In [1]:
import os
import re
import sys
import glob
import math
import logging
from pathlib import Path
from pprint import pprint

import numpy as np
import scipy as sp
import sklearn

import spacy
import tika
from tika import parser

%load_ext autoreload
%autoreload 2

import matplotlib as mpl
import matplotlib.pyplot as plt
%matplotlib inline
%config InlineBackend.figure_format = 'retina'

import seaborn as sns
sns.set_context("poster")
sns.set(rc={'figure.figsize': (16, 9.)})
sns.set_style("whitegrid")

import pandas as pd
pd.set_option("display.max_rows", 120)
pd.set_option("display.max_columns", 120)

logging.basicConfig(level=logging.INFO, stream=sys.stdout)

In [2]:
from wb_nlp.processing import document

In [3]:
## Hints

# nlp = spacy.load('en_core_web_sm')

This notebook contains examples of how the `PDFDoc2Txt` class can be used to convert pdf documents into formatted text.

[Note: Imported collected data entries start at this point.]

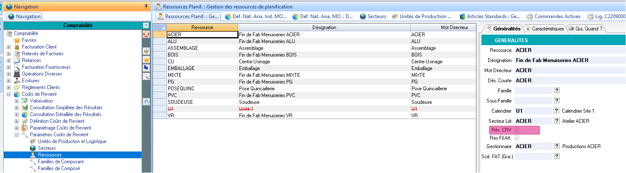Collapse the Comptabilité panel with double chevron
This screenshot has width=626, height=173.
[x=146, y=25]
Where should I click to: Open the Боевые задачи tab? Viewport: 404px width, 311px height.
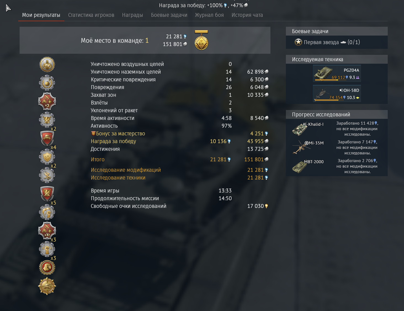click(169, 15)
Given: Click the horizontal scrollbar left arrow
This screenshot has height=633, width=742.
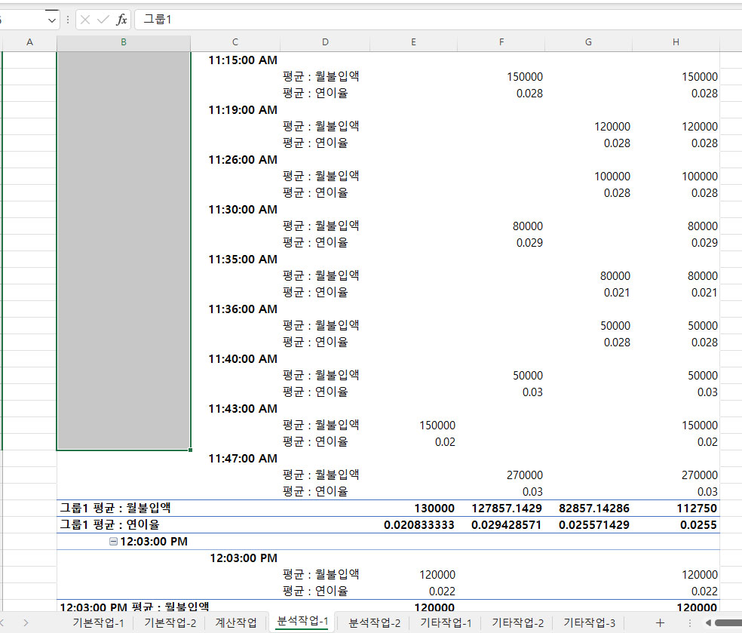Looking at the screenshot, I should pyautogui.click(x=707, y=622).
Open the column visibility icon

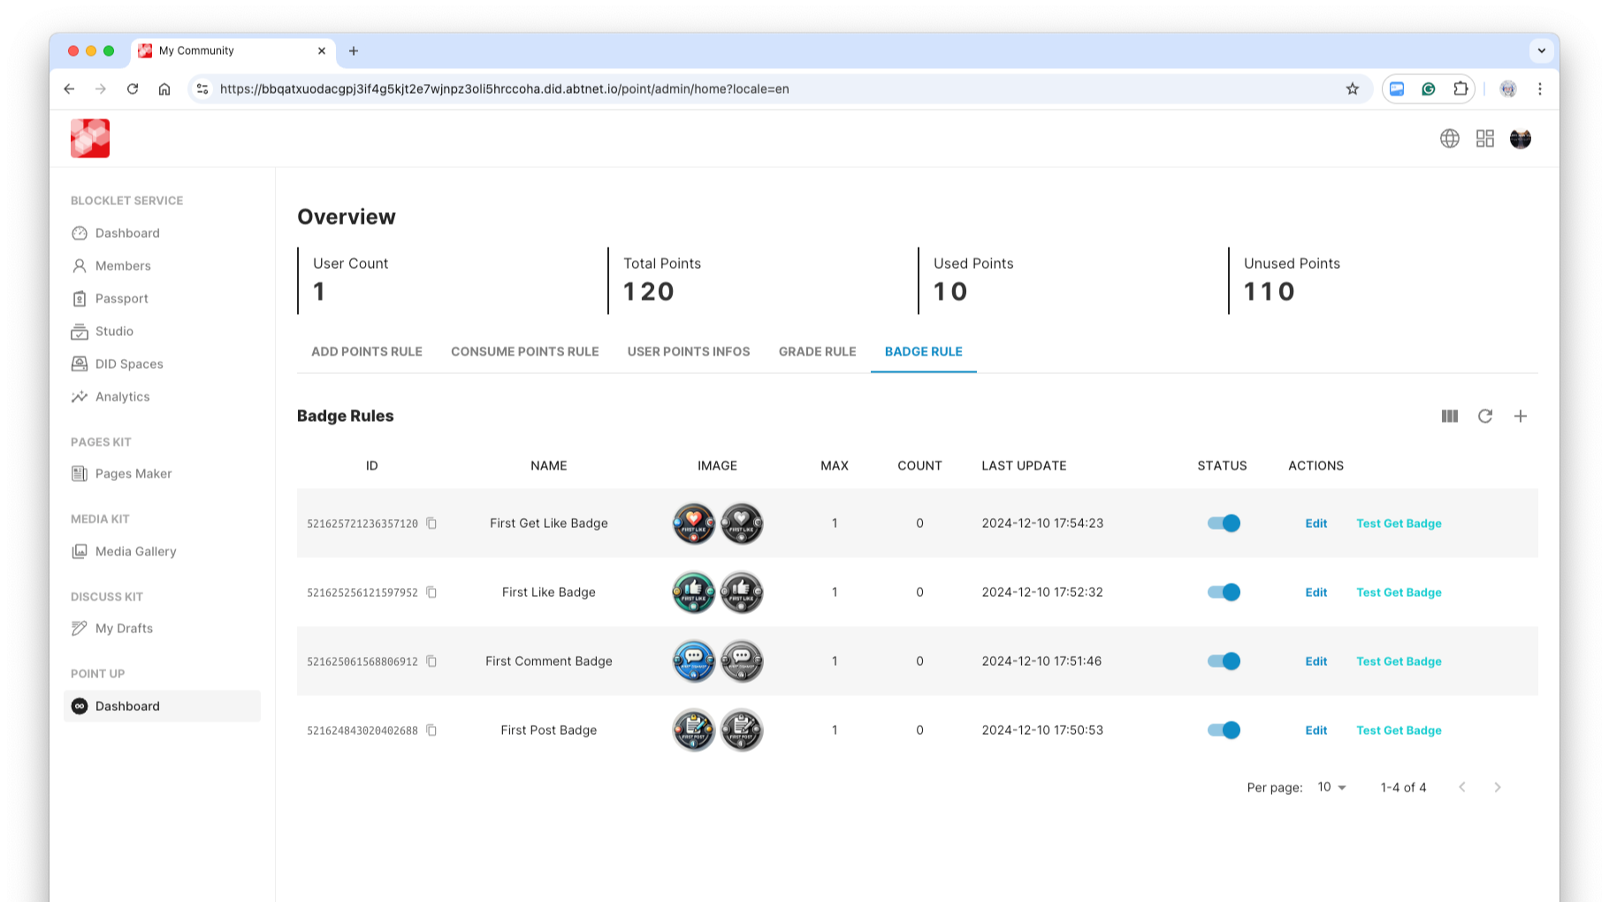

Additional methods implemented in this class can also be applied to raw texts extracted from PDFs.

We start by creating an instance of the `PDFDoc2Txt`—`pdf_parser`.

In [4]:
pdf_parser = document.PDFDoc2Txt()

# Parsing a pdf file

Parsing a pdf file starts with the `parse` method. This method accepts a buffer of byte object or a string to a url or file path. The source type must be specified for the parser to correctly execute the processing.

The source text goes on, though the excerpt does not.